While living and working in Edinburgh in 2008 I set out to write one million words in 366 days... but only managed 800,737.

Thursday, April 3, 2008

A Disgraceful Non Sequitur

After my problems listening to J.G. Ballard’s Millennium People, I’m now listening to J.M. Coetzee’s Disgrace (I must have been in an acronym-y mood at the library). I studied Foe at university and I remember seeing Disgrace on the shelves with the other "textbooks", which I think is why it’s taken me until now to dive into one of the favourites to take the Booker of Bookers when it is announced later this year.

I haven’t finished the book yet, so I’m not going to comment on its worthiness, but I will say I found the number of qualifiers in title Disgrace already holds: The Greatest Novel Of The Last 25 Years Written In English Outside The United States*** (according to The Observer).

This is all a lead in to another entry in my Words I Did Not Quite Understand Until Today. Except this isn’t quite the case with non sequitur, because I didn’t need to look it up when I heard it as I walked to work this morning. I had to think a bit, but I got the meaning (a reply that has no relevance to what preceded it) spot on.
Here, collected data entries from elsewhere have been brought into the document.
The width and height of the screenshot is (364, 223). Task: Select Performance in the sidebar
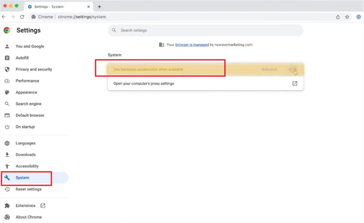[27, 81]
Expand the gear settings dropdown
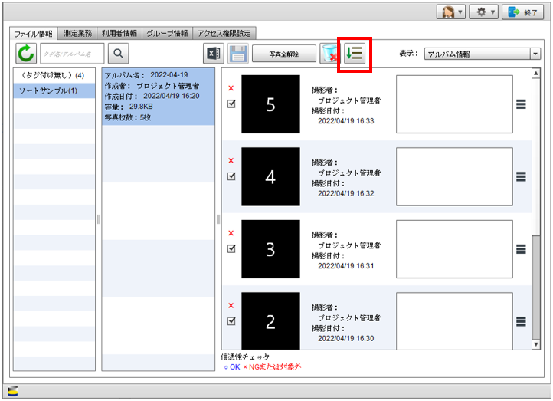Image resolution: width=553 pixels, height=401 pixels. [483, 13]
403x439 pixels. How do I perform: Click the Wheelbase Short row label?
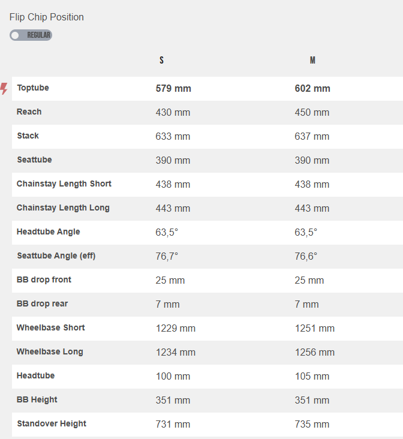pos(50,328)
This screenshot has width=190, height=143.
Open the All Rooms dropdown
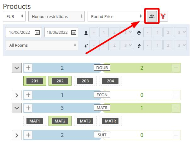point(42,45)
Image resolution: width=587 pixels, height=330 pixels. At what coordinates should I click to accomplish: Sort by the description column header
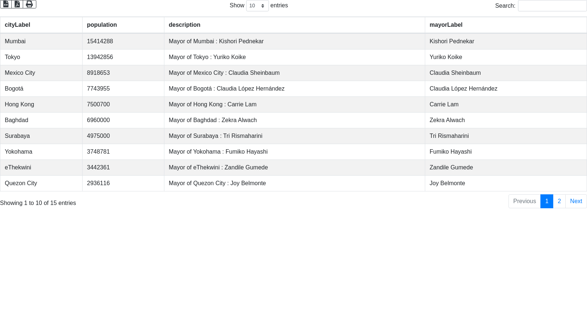185,25
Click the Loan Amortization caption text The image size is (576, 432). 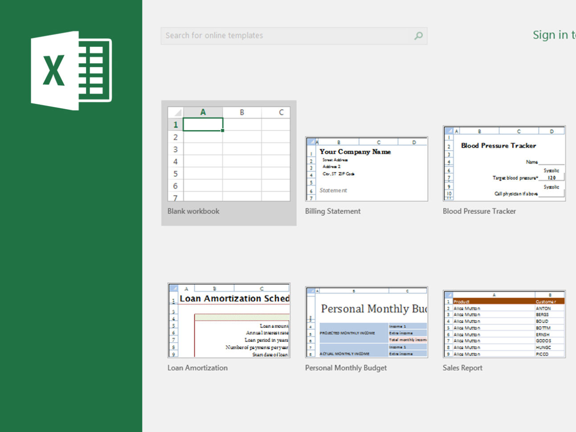(x=197, y=368)
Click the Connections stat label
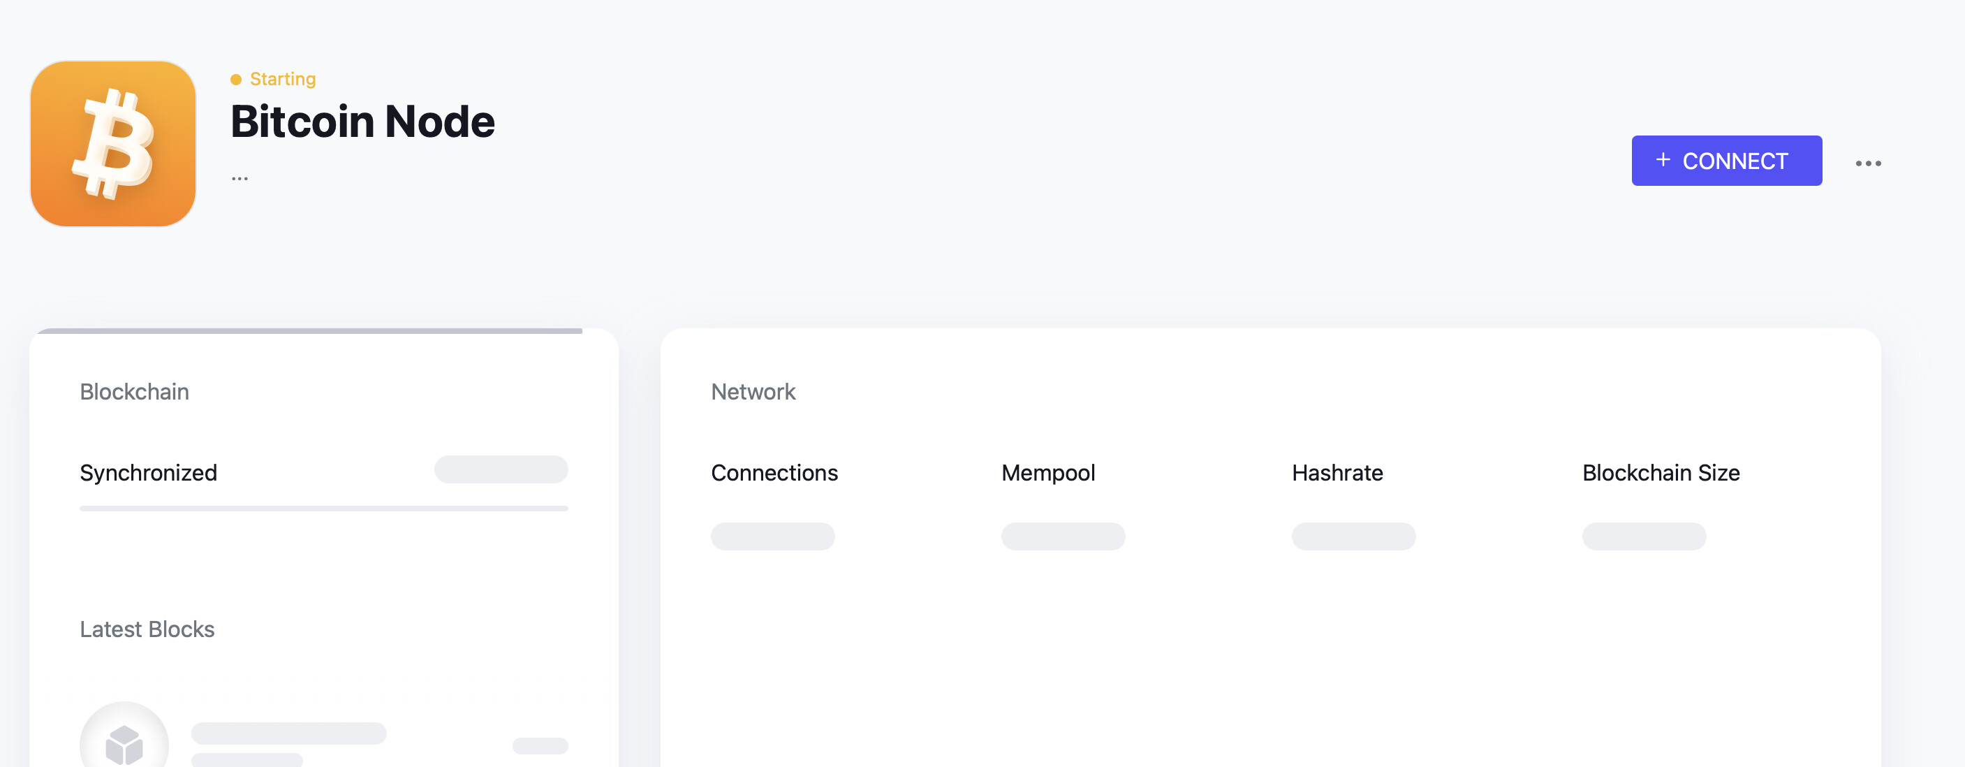 coord(774,472)
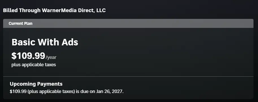Screen dimensions: 258x102
Task: Click the divider line above Upcoming Payments
Action: (x=128, y=76)
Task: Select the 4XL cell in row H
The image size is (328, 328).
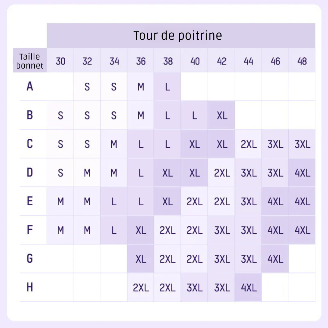Action: pos(249,288)
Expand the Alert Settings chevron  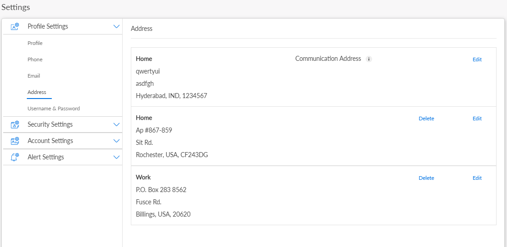pyautogui.click(x=116, y=157)
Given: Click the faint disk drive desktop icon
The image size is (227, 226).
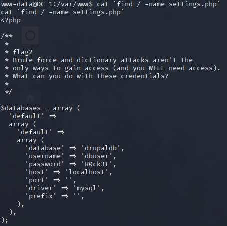Looking at the screenshot, I should click(30, 37).
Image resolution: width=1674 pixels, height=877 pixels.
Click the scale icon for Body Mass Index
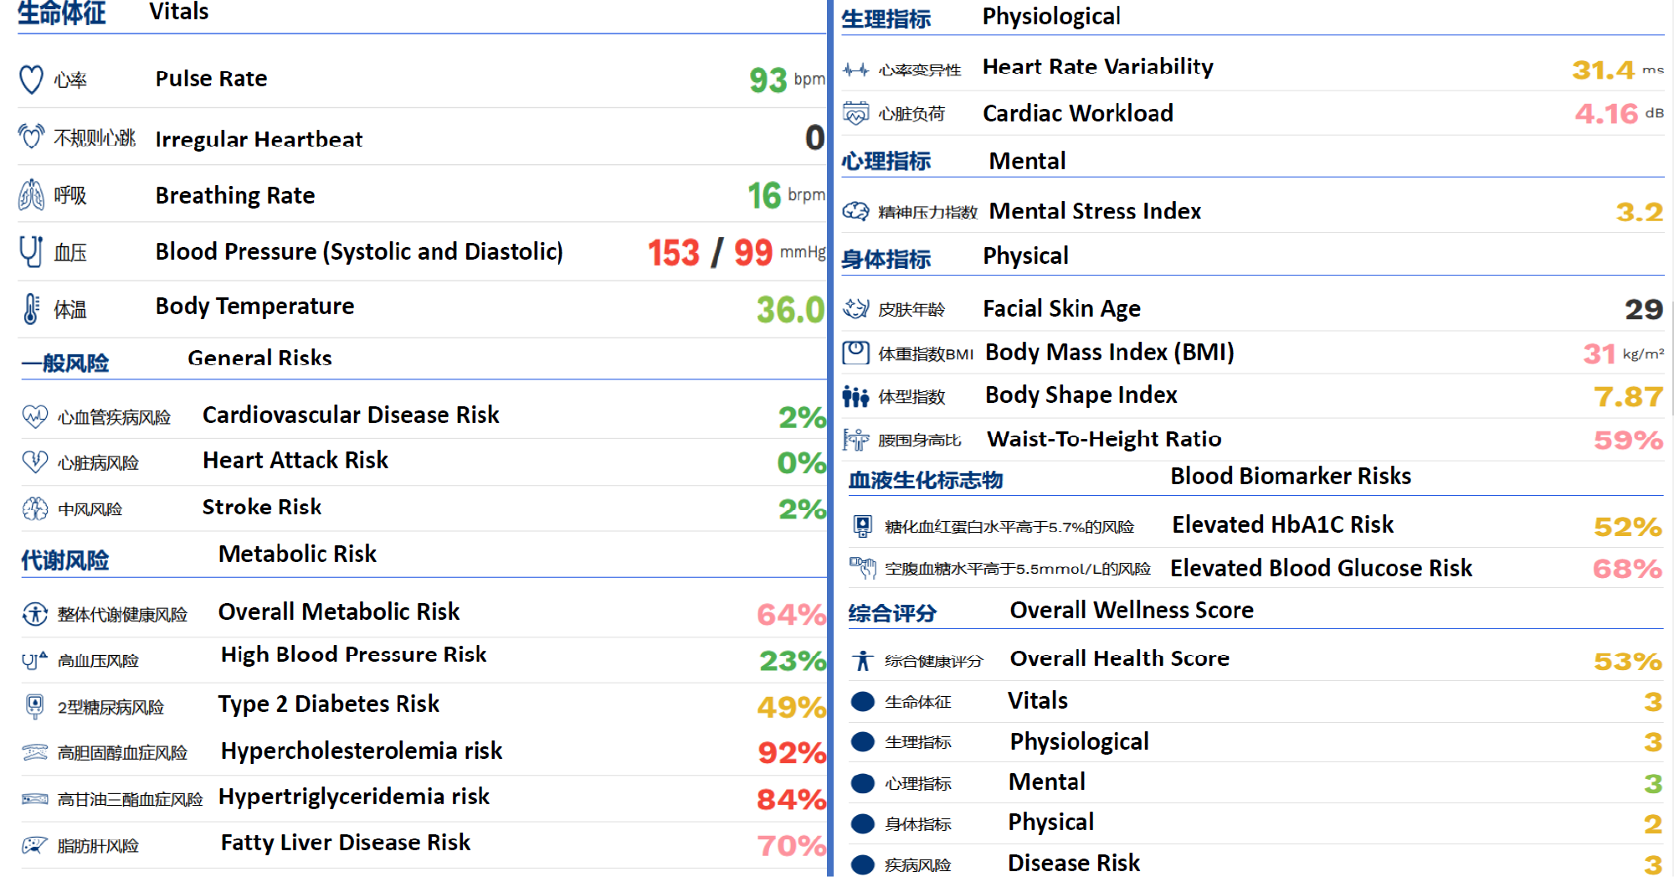point(855,353)
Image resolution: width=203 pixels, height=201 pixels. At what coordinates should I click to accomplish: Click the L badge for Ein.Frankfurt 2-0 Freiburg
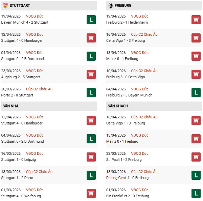tap(196, 193)
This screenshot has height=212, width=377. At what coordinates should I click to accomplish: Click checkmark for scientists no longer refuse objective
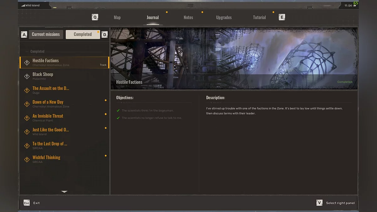[x=118, y=118]
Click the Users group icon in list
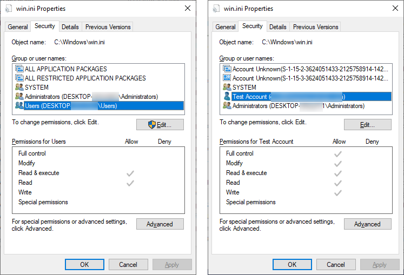Image resolution: width=404 pixels, height=275 pixels. click(x=19, y=106)
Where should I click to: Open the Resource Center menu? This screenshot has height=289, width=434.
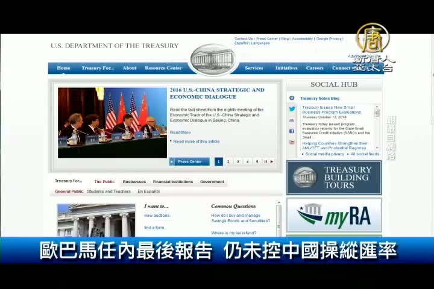[x=163, y=68]

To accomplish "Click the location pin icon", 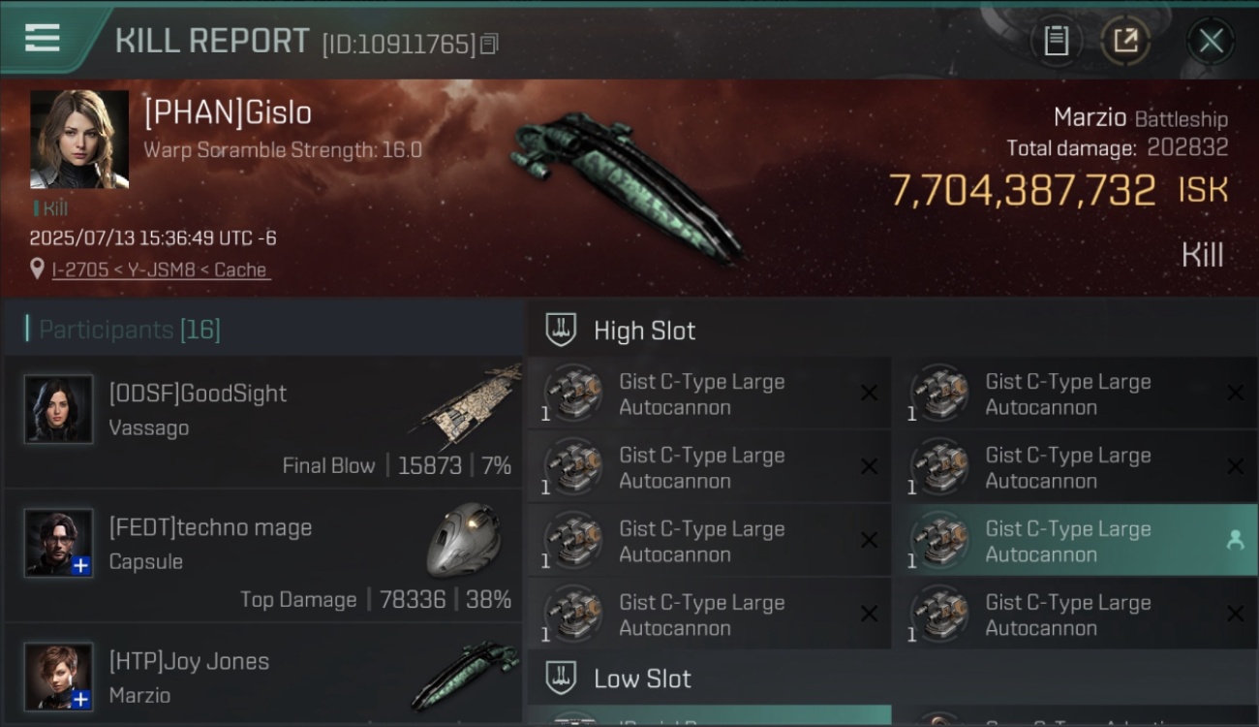I will [37, 269].
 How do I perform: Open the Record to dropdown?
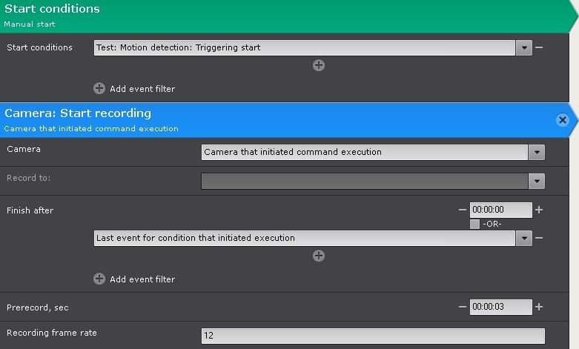[537, 181]
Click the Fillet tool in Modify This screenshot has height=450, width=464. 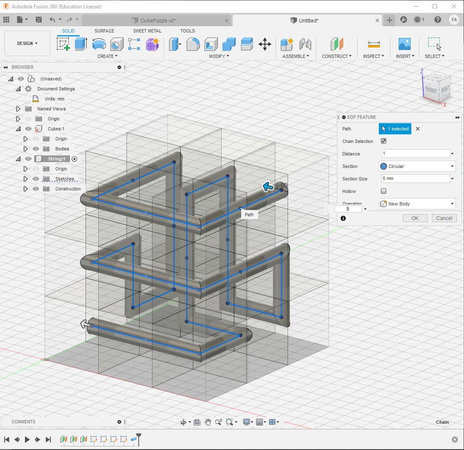click(193, 44)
The thing is, I’ve been through this before with non sequitur. A better heading for the list in which non sequitur belongs is: Words Whose Meanings Never Seem To Sink In But Can Be Deduced From The Context.

As with Words I Did Not Quite Understand…, I can’t come up with any more examples off the top of my head, but I know they’re out there. Words (or phrases) which are familiar to the eyes and/or ears, but not the mind. Imagine if every second word was like non sequitur or bespoke—I think you just imagined being dyslexic.

I’m not dyslexic, though based on the number of transposition errors I’ve made at work this past week, my superiors could be forgiven for wondering. Clumsy fingers, that’s the culprit in my case.

All this talk of audiobooks lately is giving a skewed impression of my reading habits. I'm not going to list everything I've read (actually read) in the year of a million words -- partly because I don't want to sound like I'm name-checking, partly because I don't want to admit I didn't read Kafka's Metamorphisis until after I bought the t-shirt in Prague... But I will say Marisa and I have both been devouring the written work of Kurt Vonnegut Jr, and there may just be an appreciation appearing on this blog in the coming weeks...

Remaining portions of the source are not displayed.